● Information

------------------------------

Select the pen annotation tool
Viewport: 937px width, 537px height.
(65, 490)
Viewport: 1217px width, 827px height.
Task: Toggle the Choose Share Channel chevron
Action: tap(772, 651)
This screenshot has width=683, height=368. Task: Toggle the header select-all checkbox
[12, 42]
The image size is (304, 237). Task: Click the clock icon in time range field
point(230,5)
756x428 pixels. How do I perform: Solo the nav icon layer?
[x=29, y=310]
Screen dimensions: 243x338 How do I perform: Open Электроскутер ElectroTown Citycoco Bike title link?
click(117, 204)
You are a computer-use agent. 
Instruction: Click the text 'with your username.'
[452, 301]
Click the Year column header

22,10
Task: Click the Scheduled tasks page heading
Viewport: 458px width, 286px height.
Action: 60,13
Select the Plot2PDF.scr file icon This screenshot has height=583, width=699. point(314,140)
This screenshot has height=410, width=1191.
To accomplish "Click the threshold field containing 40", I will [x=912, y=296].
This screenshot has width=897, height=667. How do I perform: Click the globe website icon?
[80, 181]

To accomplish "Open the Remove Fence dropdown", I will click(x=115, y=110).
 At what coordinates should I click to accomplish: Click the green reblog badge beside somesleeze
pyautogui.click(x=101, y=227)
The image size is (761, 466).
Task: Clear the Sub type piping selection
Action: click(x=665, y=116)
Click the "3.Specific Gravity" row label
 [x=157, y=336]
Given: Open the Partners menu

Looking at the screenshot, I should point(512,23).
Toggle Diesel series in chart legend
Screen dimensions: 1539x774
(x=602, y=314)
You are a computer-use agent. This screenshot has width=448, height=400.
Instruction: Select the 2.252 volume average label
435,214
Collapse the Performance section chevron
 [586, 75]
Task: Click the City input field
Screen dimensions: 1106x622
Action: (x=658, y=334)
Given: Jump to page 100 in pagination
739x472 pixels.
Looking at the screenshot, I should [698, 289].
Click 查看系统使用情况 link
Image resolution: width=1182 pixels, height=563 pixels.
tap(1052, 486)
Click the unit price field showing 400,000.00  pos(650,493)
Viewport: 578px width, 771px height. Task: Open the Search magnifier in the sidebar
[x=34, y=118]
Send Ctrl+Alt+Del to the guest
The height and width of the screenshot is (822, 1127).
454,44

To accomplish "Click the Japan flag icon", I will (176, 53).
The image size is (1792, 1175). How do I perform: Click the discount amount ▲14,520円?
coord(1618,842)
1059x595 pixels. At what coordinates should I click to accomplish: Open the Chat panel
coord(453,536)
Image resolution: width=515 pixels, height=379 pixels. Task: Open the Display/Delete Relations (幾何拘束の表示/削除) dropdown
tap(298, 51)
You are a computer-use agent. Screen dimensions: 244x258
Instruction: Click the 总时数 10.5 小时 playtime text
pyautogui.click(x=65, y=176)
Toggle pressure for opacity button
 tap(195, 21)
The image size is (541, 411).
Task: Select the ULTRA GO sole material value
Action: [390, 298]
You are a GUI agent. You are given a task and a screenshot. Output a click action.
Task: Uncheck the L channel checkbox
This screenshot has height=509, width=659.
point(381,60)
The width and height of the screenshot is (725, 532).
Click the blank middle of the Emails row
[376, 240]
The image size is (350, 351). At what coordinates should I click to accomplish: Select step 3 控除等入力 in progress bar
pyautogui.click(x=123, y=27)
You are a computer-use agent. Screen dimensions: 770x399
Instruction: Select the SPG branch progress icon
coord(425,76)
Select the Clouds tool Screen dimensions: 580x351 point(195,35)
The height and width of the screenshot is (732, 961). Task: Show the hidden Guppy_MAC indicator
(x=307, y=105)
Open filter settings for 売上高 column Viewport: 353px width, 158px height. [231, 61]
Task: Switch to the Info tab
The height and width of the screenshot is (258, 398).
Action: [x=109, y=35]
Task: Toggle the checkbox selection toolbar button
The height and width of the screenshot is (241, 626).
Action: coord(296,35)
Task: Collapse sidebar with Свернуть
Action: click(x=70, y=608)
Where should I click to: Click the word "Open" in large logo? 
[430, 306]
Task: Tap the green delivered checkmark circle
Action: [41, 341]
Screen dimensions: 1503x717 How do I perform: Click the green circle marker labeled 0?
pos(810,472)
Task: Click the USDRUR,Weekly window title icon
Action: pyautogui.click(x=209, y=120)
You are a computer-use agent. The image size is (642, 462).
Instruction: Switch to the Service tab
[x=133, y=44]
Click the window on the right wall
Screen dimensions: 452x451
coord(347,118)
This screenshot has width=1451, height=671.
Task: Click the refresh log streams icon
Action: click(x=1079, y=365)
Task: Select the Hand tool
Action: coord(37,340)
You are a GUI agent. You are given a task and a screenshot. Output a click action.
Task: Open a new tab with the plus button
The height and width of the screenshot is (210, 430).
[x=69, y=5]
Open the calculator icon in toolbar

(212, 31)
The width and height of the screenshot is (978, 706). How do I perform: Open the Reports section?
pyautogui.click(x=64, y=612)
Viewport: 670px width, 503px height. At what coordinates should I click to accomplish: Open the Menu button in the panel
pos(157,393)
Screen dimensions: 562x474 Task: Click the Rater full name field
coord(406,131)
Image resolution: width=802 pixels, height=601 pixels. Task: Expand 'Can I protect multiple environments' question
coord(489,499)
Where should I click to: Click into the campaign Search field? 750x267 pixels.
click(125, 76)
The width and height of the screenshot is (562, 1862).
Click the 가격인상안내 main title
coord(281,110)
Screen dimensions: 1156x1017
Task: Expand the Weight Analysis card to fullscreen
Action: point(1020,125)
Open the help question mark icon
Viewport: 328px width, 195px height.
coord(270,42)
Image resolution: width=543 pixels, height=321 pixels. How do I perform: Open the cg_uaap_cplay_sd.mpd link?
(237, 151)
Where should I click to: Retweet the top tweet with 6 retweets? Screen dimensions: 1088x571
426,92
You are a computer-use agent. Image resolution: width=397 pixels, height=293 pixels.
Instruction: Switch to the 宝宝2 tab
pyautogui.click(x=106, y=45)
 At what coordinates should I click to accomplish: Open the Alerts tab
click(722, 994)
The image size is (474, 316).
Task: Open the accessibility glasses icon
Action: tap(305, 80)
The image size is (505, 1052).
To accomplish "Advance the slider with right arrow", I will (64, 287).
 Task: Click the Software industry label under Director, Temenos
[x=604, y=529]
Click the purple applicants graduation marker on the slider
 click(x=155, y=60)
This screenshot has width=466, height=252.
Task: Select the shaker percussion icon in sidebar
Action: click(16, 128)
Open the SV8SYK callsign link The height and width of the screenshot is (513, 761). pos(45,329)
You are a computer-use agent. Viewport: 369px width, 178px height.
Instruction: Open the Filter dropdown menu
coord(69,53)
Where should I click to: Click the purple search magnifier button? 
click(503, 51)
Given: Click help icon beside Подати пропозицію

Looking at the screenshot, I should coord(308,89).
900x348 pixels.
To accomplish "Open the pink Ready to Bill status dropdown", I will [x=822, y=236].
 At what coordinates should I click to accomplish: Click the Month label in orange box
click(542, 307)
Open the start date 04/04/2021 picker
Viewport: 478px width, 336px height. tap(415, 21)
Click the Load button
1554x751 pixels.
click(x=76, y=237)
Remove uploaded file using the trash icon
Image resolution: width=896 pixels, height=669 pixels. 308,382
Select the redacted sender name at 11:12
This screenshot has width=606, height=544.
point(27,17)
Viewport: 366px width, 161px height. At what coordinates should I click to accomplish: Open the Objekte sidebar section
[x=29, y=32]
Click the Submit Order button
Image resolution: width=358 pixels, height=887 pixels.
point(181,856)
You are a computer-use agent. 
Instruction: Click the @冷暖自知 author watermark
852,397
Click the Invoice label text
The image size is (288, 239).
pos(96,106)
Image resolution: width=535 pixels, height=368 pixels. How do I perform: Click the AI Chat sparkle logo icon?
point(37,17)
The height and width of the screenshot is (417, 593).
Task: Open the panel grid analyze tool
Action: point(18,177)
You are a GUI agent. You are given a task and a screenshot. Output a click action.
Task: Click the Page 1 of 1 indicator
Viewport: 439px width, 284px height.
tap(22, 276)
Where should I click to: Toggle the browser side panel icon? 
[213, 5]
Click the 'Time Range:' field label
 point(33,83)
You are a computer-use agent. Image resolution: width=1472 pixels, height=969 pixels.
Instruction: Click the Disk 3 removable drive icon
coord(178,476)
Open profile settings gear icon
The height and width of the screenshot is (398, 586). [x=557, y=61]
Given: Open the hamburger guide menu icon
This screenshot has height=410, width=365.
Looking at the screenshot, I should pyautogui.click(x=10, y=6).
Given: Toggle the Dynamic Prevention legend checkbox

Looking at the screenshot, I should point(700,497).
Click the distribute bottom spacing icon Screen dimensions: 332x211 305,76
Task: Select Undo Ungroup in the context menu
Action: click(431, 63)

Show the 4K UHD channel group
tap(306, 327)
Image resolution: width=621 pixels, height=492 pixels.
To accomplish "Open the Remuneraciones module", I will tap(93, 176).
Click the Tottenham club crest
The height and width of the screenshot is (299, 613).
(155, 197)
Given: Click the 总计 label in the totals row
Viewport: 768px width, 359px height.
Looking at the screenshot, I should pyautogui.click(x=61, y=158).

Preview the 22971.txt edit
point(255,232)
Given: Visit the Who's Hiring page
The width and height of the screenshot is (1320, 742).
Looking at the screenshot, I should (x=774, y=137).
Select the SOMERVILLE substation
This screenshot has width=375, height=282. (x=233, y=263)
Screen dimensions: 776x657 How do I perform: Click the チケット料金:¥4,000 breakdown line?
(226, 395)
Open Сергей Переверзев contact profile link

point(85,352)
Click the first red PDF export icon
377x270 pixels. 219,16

------------------------------

● Problem
Retype exactly the lines of the data above that fall between the line with "Where should I click to: Retweet" and the line with "Click the Invoice label text", inclusive, and add nothing.

● Exercise output
Where should I click to: Retweet the top tweet with 6 retweets? Screen dimensions: 1088x571
426,92
You are a computer-use agent. Image resolution: width=397 pixels, height=293 pixels.
Instruction: Switch to the 宝宝2 tab
pyautogui.click(x=106, y=45)
 At what coordinates should I click to accomplish: Open the Alerts tab
click(722, 994)
The image size is (474, 316).
Task: Open the accessibility glasses icon
Action: tap(305, 80)
The image size is (505, 1052).
To accomplish "Advance the slider with right arrow", I will (64, 287).
 Task: Click the Software industry label under Director, Temenos
[x=604, y=529]
Click the purple applicants graduation marker on the slider
 click(x=155, y=60)
This screenshot has width=466, height=252.
Task: Select the shaker percussion icon in sidebar
Action: click(16, 128)
Open the SV8SYK callsign link The height and width of the screenshot is (513, 761). pos(45,329)
You are a computer-use agent. Viewport: 369px width, 178px height.
Instruction: Open the Filter dropdown menu
coord(69,53)
Where should I click to: Click the purple search magnifier button? 
click(503, 51)
Given: Click help icon beside Подати пропозицію

Looking at the screenshot, I should coord(308,89).
900x348 pixels.
To accomplish "Open the pink Ready to Bill status dropdown", I will [x=822, y=236].
 At what coordinates should I click to accomplish: Click the Month label in orange box
click(542, 307)
Open the start date 04/04/2021 picker
Viewport: 478px width, 336px height. tap(415, 21)
Click the Load button
1554x751 pixels.
click(x=76, y=237)
Remove uploaded file using the trash icon
Image resolution: width=896 pixels, height=669 pixels. 308,382
Select the redacted sender name at 11:12
This screenshot has width=606, height=544.
point(27,17)
Viewport: 366px width, 161px height. At what coordinates should I click to accomplish: Open the Objekte sidebar section
[x=29, y=32]
Click the Submit Order button
Image resolution: width=358 pixels, height=887 pixels.
point(181,856)
You are a computer-use agent. 
Instruction: Click the @冷暖自知 author watermark
852,397
Click the Invoice label text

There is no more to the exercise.